The situation grew more complex when Eisenhower succeeded Truman as President. In his first State of the Union address on February 2, 1953, Eisenhower announced an end to the Seventh Fleet’s patrol in the Taiwan Strait. Because the fleet had prevented attacks in both directions, Eisenhower reasoned that the mission had “meant, in effect, that the U.S. Navy was required to serve as a defensive arm of Communist China” even while Chinese forces were killing American troops in Korea. Now he was ordering it out of the strait, since Americans “certainly have no obligation to protect a nation fighting us in Korea.”
4
In China, the Seventh Fleet’s deployment to the strait had been seen as a major American offensive move. Now, paradoxically, its redeployment set the stage for a new crisis. Taipei began reinforcing Quemoy and Matsu with thousands of additional troops and a significant store of military hardware.
Both sides now faced a dilemma. China would never abandon its commitment to the return of Taiwan, but it could postpone its implementation in the face of overwhelming obstacles such as the presence of the Seventh Fleet. After the fleet’s withdrawal, it faced no comparable obstacle vis-à-vis the offshore islands.

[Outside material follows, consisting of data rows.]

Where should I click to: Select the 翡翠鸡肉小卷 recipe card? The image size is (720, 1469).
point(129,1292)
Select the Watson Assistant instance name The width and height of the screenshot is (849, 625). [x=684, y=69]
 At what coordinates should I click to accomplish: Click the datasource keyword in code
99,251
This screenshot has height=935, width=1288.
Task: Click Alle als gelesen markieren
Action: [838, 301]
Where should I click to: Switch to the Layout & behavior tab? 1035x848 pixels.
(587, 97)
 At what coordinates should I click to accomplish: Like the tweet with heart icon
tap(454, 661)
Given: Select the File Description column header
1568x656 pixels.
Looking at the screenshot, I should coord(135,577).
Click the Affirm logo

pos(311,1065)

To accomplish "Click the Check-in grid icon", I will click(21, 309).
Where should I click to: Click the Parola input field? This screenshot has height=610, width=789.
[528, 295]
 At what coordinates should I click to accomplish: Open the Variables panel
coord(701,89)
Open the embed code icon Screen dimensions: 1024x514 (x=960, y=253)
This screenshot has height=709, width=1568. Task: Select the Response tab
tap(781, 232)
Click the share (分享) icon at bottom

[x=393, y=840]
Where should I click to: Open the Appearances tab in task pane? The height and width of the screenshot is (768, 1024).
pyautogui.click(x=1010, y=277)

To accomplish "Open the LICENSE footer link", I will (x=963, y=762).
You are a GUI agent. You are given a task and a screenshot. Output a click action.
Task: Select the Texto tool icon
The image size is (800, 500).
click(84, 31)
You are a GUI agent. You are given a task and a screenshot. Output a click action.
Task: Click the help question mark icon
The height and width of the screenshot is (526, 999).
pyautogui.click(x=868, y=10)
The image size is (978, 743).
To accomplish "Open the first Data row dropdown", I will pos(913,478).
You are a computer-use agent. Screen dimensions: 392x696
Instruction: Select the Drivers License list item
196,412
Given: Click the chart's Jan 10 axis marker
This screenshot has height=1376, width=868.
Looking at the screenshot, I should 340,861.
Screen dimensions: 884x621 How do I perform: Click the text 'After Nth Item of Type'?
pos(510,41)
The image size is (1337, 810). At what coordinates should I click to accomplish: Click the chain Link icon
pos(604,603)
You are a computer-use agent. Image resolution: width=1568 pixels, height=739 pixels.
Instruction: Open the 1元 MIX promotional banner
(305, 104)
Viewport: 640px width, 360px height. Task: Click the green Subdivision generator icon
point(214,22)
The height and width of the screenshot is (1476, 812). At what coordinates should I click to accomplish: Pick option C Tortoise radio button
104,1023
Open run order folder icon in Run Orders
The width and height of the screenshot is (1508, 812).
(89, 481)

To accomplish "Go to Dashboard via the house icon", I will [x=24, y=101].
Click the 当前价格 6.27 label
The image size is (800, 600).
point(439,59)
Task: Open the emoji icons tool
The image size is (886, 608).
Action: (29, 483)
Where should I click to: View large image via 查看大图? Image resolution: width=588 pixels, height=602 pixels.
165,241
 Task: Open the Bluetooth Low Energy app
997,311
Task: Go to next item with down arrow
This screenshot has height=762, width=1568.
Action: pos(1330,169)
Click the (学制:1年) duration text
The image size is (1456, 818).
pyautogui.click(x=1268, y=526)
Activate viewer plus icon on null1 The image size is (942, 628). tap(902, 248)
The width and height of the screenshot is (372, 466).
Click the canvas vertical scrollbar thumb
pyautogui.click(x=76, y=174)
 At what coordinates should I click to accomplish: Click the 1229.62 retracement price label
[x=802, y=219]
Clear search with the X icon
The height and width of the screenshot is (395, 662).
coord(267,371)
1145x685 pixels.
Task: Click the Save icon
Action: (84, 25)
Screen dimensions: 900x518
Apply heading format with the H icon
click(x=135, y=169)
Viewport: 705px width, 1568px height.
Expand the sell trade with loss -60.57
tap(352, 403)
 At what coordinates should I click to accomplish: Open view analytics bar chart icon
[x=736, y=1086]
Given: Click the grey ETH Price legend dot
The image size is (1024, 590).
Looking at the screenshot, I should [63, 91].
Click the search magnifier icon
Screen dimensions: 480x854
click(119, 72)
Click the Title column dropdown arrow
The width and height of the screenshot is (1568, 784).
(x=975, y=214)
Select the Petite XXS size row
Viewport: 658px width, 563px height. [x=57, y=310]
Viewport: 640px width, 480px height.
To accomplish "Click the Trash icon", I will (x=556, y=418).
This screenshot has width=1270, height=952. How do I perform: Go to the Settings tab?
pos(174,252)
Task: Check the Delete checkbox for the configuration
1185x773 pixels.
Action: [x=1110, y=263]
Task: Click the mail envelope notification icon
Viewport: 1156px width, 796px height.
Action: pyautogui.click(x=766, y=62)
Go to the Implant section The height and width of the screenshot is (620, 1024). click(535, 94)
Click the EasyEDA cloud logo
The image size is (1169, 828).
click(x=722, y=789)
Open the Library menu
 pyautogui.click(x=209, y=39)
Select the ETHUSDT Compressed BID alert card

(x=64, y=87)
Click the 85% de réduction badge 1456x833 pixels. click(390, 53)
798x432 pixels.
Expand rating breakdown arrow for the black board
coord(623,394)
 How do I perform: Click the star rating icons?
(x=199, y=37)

For its part, America had committed itself to the defense of Taiwan, but a war over offshore islands that Secretary of State John Foster Dulles described as “a bunch of rocks” was another matter.
5
The confrontation became more acute when the Eisenhower administration began negotiating a formal mutual defense treaty with Taiwan, followed by the creation of the Southeast Asia Treaty Organization.
When faced with a challenge, Mao generally took the most unexpected and most intricate course. While Secretary of State John Dulles was flying to Manila for the formation of SEATO Mao ordered a massive shelling of Quemoy and Matsu—a shot across the bow of Taiwan’s increasing autonomy and a test of Washington’s commitment to multilateral defense of Asia.